Zing Forum

Reading

When to Trust Tools? An Adaptive Tool Trust Calibration Method for Tool-Integrated Mathematical Reasoning

This article introduces the ATTC framework, which uses code block confidence scores to guide models to adaptively choose to trust or ignore tool results, effectively solving the "tool neglect" problem in tool-integrated reasoning and improving performance by 4.1% to 7.5%.

工具集成推理大语言模型数学推理置信度校准工具调用自适应学习
Published 2026-04-09 22:14Recent activity 2026-04-10 10:46Estimated read 5 min
When to Trust Tools? An Adaptive Tool Trust Calibration Method for Tool-Integrated Mathematical Reasoning
1

Section 01

[Main Floor] When to Trust Tools? The ATTC Framework Solves the Tool Neglect Problem in Tool-Integrated Reasoning

This article addresses the "tool neglect" problem in Tool-Integrated Reasoning (TIR), where models often ignore correct tool results, and proposes the Adaptive Tool Trust Calibration (ATTC) framework. This framework uses code block confidence scores to guide models to adaptively choose to trust or ignore tool results, effectively alleviating the tool neglect phenomenon and achieving a performance improvement of 4.1% to 7.5% across multiple models and datasets.

2

Section 02

[Background] The Rise and Hidden Concerns of Tool-Integrated Reasoning: Models Don't Know When to Trust Tools

With the development of Large Reasoning Models (LRMs), Tool-Integrated Reasoning (TIR) has become an important paradigm to break through the limitations of purely parametric reasoning, allowing models to call external tools (such as Python, SQL) to obtain accurate results. However, existing TIR models have the "tool neglect" problem: when their own reasoning conflicts with tool results, models often stick to their own opinions and even actively ignore correct tool outputs.
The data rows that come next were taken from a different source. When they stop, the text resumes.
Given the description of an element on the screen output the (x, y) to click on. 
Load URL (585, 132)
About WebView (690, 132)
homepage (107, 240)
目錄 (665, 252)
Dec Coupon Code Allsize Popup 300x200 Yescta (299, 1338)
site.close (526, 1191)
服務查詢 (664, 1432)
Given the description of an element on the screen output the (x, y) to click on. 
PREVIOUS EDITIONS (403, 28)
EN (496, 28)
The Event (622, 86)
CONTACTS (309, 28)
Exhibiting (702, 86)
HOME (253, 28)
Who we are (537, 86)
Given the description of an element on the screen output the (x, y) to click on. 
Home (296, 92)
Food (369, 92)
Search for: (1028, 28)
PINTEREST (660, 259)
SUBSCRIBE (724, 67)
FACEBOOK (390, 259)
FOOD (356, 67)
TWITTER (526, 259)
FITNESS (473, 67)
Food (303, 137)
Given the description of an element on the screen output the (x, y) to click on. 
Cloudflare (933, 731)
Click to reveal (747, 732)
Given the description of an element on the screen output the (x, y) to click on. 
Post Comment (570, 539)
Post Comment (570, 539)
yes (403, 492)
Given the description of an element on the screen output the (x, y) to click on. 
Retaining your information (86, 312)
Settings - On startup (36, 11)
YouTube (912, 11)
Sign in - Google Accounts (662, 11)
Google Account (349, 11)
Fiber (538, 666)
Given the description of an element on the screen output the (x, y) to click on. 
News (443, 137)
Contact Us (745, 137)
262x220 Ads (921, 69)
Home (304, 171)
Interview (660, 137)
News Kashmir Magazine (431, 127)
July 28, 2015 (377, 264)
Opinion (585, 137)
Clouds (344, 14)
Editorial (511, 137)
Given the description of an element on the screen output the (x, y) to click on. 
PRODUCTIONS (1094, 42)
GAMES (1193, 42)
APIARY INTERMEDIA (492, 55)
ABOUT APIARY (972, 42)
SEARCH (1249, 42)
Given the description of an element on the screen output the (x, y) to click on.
This stems from the fact that training does not explicitly teach models to evaluate and integrate tool results, leading to tool integration becoming a superficial formality.

3

Section 03

[Method] The ATTC Framework: An Adaptive Trust Calibration Mechanism Based on Code Confidence

The core of the ATTC framework is a dynamic decision-making mechanism based on code block confidence:

  1. Confidence Estimation Module: Calculates the confidence score of each generated code block, reflecting the model's degree of certainty in tool calls;
  2. Dynamic Trust Decision: Adopts tool results when confidence is high, and relies on internal reasoning when confidence is low;
  3. Calibration Learning Mechanism: Establishes a mapping between confidence and tool reliability through a dedicated training objective. In implementation, ATTC modifies the loss function: it penalizes the behavior of ignoring correct tool results, strengthens correct trust decisions, and integrates into the existing TIR training process.
4

Section 04

[Evidence] Experimental Verification: ATTC Significantly Alleviates Tool Neglect, with Performance Improvements of 4.1%-7.5%

Experimental verification shows that ATTC has significant effects:

  • Alleviates Tool Neglect: The cases where models ignore correct tool results are greatly reduced;
  • Performance Improvement: Performance increases by 4.1% to 7.5% across different model sizes and datasets;
  • Good Generalization: Stable improvements across model architectures and datasets. In the case study, the baseline model called the tool but ignored the result, while after ATTC training, it could correctly trust the tool output and give accurate answers.
5

Section 05

[Conclusion and Recommendations] Technical Insights and Future Directions of ATTC

ATTC brings technical insights:

  • Metacognitive Ability: Tool integration requires cultivating models' metacognition to evaluate tool reliability;
  • Value of Confidence: Code confidence can be extended as a decision signal to other scenarios;
  • Adaptive Decision-Making: Dynamically adjusting behavior is more robust than fixed rules. Future directions can further explore the multi-dimensional applications of confidence. The conclusion points out that ATTC provides a solution for balancing autonomous reasoning and external assistance, and will lead subsequent research on tool-integrated reasoning.